Many businesses have suffered and will continue to suffer significant losses as a result of the devastating effects of COVID-19.
Typical losses include those caused by the reduction or cessation of trade or by the postponement or cancellation of a specific event. Thoughts therefore turn to whether a business has insurance cover for such losses.
With the position evolving on a daily basis, from travel restrictions to social distancing measures, what is not an insured loss today might become one tomorrow.
The devil is in the detail and whether a business has cover depends on the precise policy wording.
Business Interruption and Events Insurance
Business interruption policies typically only provide cover for losses resulting from physical damage to insured property.
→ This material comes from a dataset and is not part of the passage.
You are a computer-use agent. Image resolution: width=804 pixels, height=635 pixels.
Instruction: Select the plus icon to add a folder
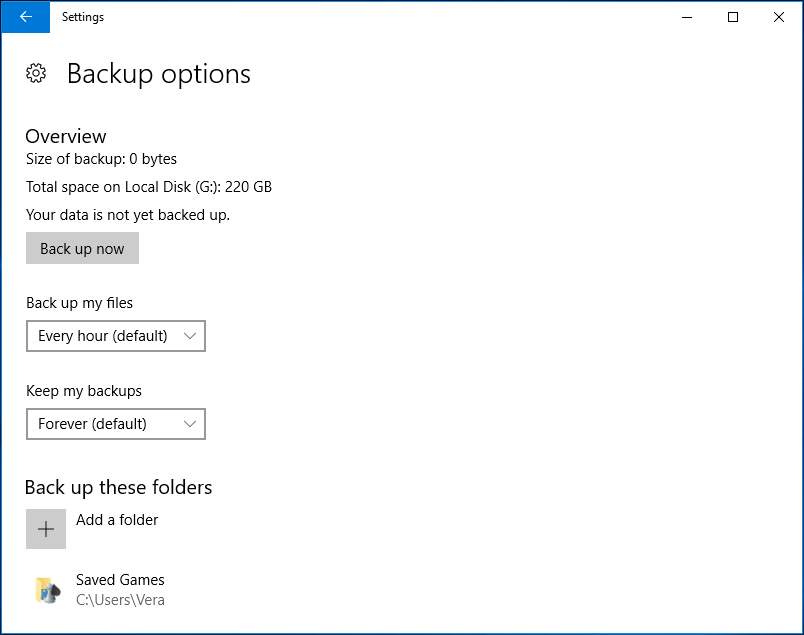pos(45,528)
Many policies specifically exclude cover for losses arising from “contamination”. Unless a specific extension or endorsement has been purchased it is unlikely that a business interruption policy will cover COVID-19-related losses.
Insurance policies purchased for specific events often contain exclusions for losses arising from, or related to, communicable diseases. One of the main underwriters of such policies has now confirmed that it provides cover for losses resulting from a pandemic in a “very small part of the portfolio”.
This is all consistent with a statement issued by the Association of British Insurers on 17 March 2020: “Irrespective of whether or not the Government orders closure of a business, the vast majority of firms won’t have purchased cover that will enable them to claim on their insurance to compensate for their business being closed by the Coronavirus…. unless a specific non-damage business interruption extension is included..”
Policy extensions and grey areas
For those with a policy of insurance which is extended to include communicable diseases (which the ABI describe as “a small minority of typically larger firms”) the picture appears more positive. However, the precise policy wording is still all important. It is important to consider that:
- The policy will often define which specific diseases are covered. COVID-19 will inherently not be listed in existing policies. On the flip-side, other policies approach this by naming diseases which will not be covered. From January most insurers have now introduced specific exclusions for COVID-19 in communicable disease cover.
- Some policy extensions have a “notifiable disease” as the trigger, in reference to legislation or the actions of public bodies. The Public Health (Scotland) Act 2008 was amended on 22 February 2020 to declare COVID-19 as a notifiable disease. In England the date was 5 March 2020. In those situations, cover will be provided for losses from the relevant date, but not before.
- The policy may require a connection between the disease and the insured premises. Will a policy holder be able to establish that transmission of COVID-19 occurred at the premises, as opposed to an employee working at the premises being diagnosed with (or self-isolating in suspicion of) the virus?
- Certain policies provide cover for denial of access, linked to the orders of public authorities. At the time of writing the Government has not ordered the closure of venues such as restaurants and bars but has effectively ended the footfall by social distancing measures. In these circumstances there is unlikely to be cover.
A company’s insurance policy is typically one part of a wider contractual matrix.
The force majeure and termination clauses in the other contracts are unlikely to dovetail with the insurance cover, leading to uninsured losses or liabilities.
It would be prudent for companies to closely review their policy terms and take broker and legal advice in the event of any ambiguity.
That advice should be refreshed in the event that policy coverage is only triggered by an event which has not yet occurred.
Having a complete understanding of insurance cover can help businesses forward plan and reach informed, although often difficult, decisions on its other contracts.